● What you are asked to do
Only the lines from the first line of the entries through the line with "The 10 Best Subwoofer of 2026 (84, 715)" belong in the answer, each restated word for word and without pictures.

[Saved entries]

***

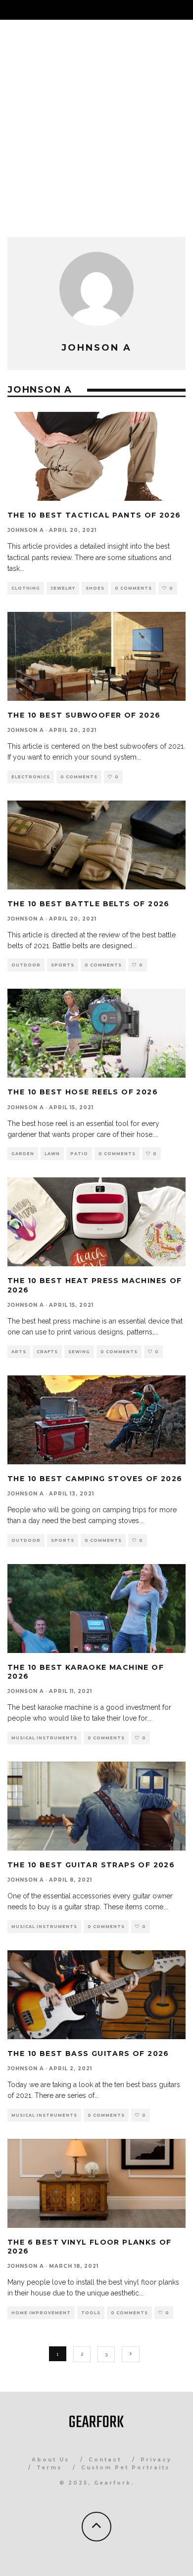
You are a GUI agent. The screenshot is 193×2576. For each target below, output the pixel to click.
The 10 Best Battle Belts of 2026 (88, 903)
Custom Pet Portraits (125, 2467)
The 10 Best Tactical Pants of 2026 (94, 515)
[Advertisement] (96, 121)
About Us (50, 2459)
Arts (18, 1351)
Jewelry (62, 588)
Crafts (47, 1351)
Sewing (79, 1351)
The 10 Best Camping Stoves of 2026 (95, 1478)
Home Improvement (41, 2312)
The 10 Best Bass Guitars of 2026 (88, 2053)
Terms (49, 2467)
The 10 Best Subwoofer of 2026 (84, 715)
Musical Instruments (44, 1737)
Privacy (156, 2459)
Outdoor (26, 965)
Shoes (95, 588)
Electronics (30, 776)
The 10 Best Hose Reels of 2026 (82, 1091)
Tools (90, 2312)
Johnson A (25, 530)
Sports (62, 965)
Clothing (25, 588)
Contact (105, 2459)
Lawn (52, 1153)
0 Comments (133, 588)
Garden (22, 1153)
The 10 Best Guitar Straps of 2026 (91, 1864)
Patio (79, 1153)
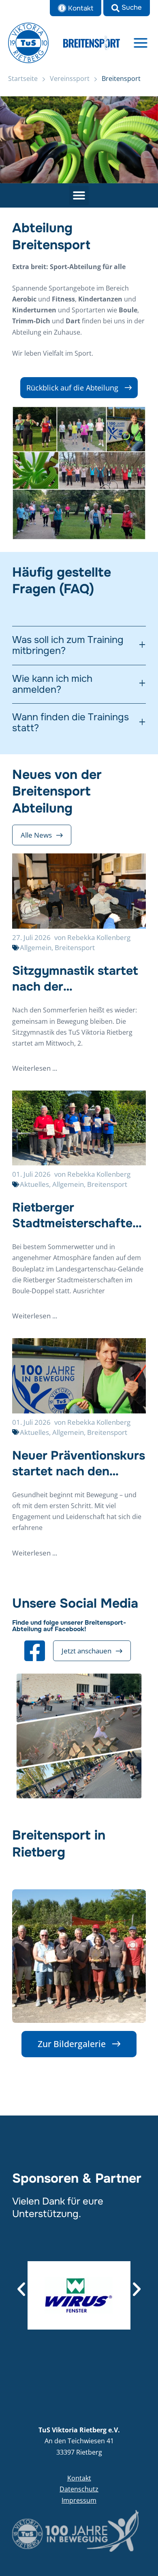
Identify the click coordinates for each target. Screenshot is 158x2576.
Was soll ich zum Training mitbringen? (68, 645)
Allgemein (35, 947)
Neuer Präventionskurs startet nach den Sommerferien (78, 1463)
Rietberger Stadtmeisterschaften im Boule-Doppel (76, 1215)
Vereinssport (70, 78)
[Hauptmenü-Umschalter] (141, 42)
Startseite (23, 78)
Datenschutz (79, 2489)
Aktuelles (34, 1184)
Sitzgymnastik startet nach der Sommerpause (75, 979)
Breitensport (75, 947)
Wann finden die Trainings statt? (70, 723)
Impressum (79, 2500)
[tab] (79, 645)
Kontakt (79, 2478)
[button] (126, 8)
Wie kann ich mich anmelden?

***

● Solution to this exercise
You are a GUI agent. The screenshot is 193×2576. For each target below, output the pixel to click.
The 10 Best Battle Belts of 2026 (88, 903)
Custom Pet Portraits (125, 2467)
The 10 Best Tactical Pants of 2026 (94, 515)
[Advertisement] (96, 121)
About Us (50, 2459)
Arts (18, 1351)
Jewelry (62, 588)
Crafts (47, 1351)
Sewing (79, 1351)
The 10 Best Camping Stoves of 2026 (95, 1478)
Home Improvement (41, 2312)
The 10 Best Bass Guitars of 2026 (88, 2053)
Terms (49, 2467)
The 10 Best Subwoofer of 2026 (84, 715)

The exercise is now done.